On a l’impression que dans le cadre de la refondation, chaque ministère veut qu’on dise qu’il est le meilleur dans le domaine. Si bien qu’on assiste à une sorte de course aux reformes. Les toutes dernières sont celles que le ministère des Enseignements supérieurs a décidé d’opérer à partir de la rentrée académique 2026-2027 dans les Institutions privées d’enseignement supérieur (IPES). Avant lui, celui des enseignements primaires, post-primaires a décidé que nos enfants candidats au Certificat d’études primaires vont chanter l’hymne national en langue nationale pendant les prochains examens. Celui de l’Administration du territoire avait décidé de rebaptiser certaines régions et provinces et de créer de nouvelles provinces.

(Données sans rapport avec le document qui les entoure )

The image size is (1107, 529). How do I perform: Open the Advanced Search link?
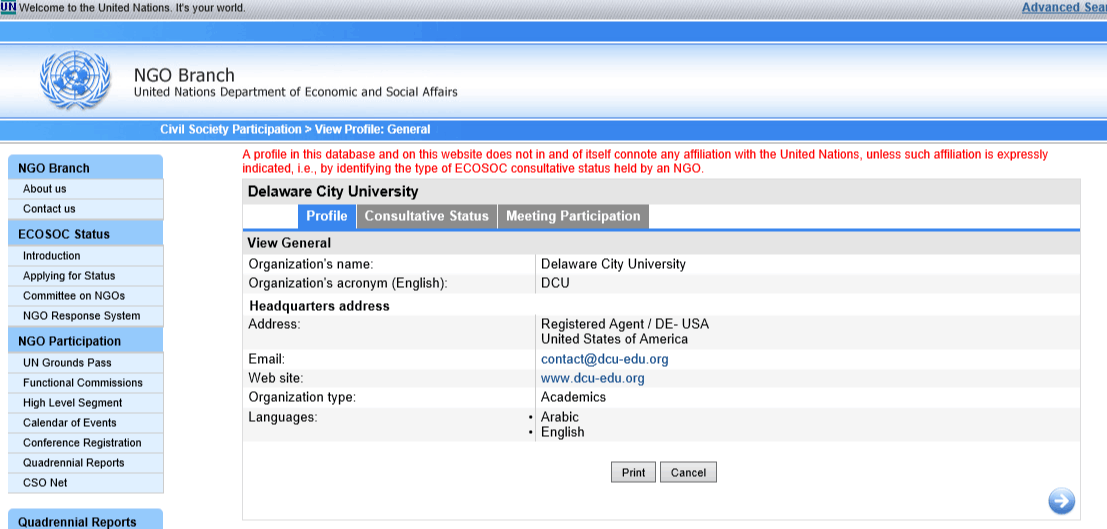pos(1063,8)
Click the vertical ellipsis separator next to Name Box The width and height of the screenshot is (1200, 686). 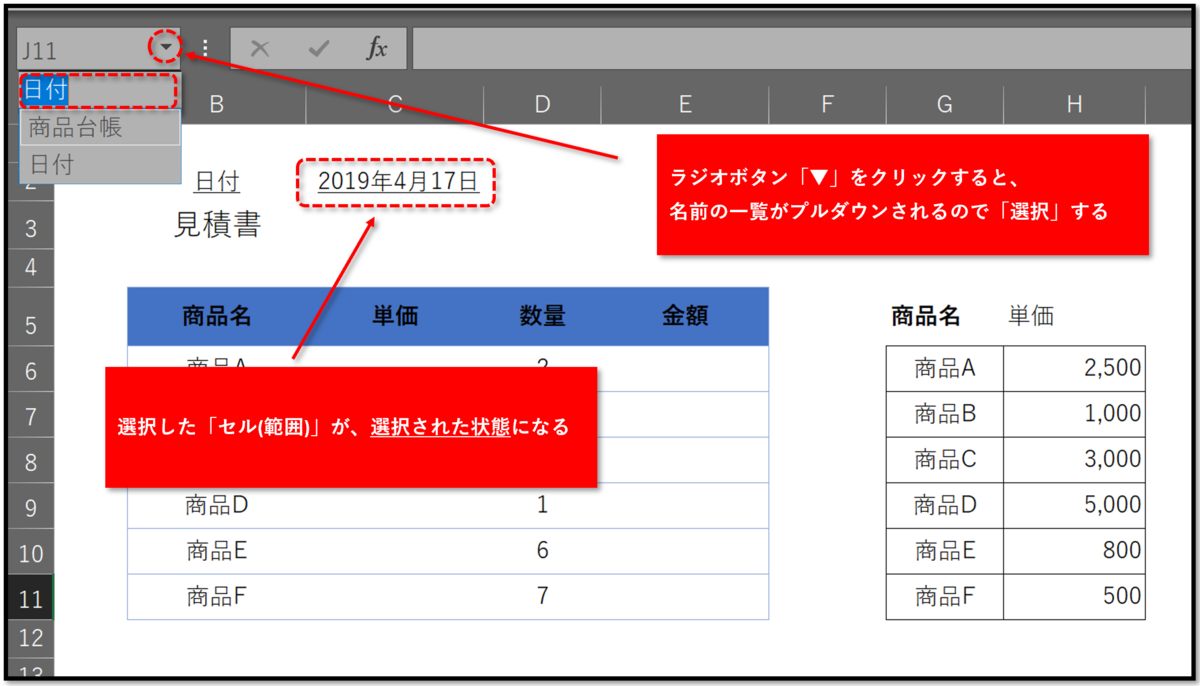tap(205, 47)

Des reformes qui avaient donné lieu à une grandes polémiques mais aussi à des suggestions qui, pour l’instant, n’ont pas reçu de réponses. Ce qui laisse croire que le ministère est passé en forte. Son collègue de la santé a été contraint par les réalités du terrain de revenir sur ses mesures qui devaient empêcher les agents de santé du public d’intervenir dans le privé. Dans leur majorité, les Burkinabè ne sont pas réfractaires aux reformes et aux changements même quand ceux-ci remettent en cause des acquis personnels. Parce qu’ils sont conscients que tout changement, dans son essence, vise à améliorer ce qui existe afin de profiter davantage au plus grand nombre. C’est pourquoi, toute réforme ou tout changement doit impérativement tenir compte de l’intérêt général et requérir l’assentiment de la majorité des Burkinabè. Autant on ne peut faire le bien de quelqu’un à sa place, autant on ne peut lui imposer un changement.
Dans le domaine de la santé par exemple, l’Etat, malgré ses moyens, ne peut en aucune façon assurer à lui seul la santé des Burkinabè sans l’appui du secteur privé. C’est ainsi que ça se passe partout dans le monde. Dans l’éducation primaire, post-primaire et secondaire, sans le privé, l’Etat ne peut disposer des infrastructures nécessaires pour scolariser l’ensemble des élèves. Son rôle est de veiller à ce que les conditions d’apprentissage soient bonnes et respectées. Il en est de même dans l’enseignement supérieur et de la formation professionnelle et technique où l’Etat a fortement besoin de l’apport du privé pour résorber le manque d’infrastructures.
Si les reformes doivent servir à améliorer la qualité des enseignements ou de tout ce qui se fait, on ne doit pas donner l’impression qu’elles viennent pour montrer que dans le privé, on ne fait pas du bon travail. Elles ne doivent pas non plus consister à opposer le public et le privé. Au contraire, elles doivent contribuer à améliorer les relations ou la collaboration entre les deux.
Les politiques publiques actuelles et celles à mettre en œuvre doivent concourir à rassembler les Burkinabè autour d’objectifs de développement communs. Indéniablement, chaque Burkinabè veut apporter sa contribution à la construction de la nation. Il n’est pas mauvais de prendre en compte les suggestions et contributions des uns et des autres. Le Burkina Faso est le seul bien qui nous appartient tous, que chacun doit travailler à préserver afin que nous le rendions meilleur qu’il l’est actuellement aux générations suivantes.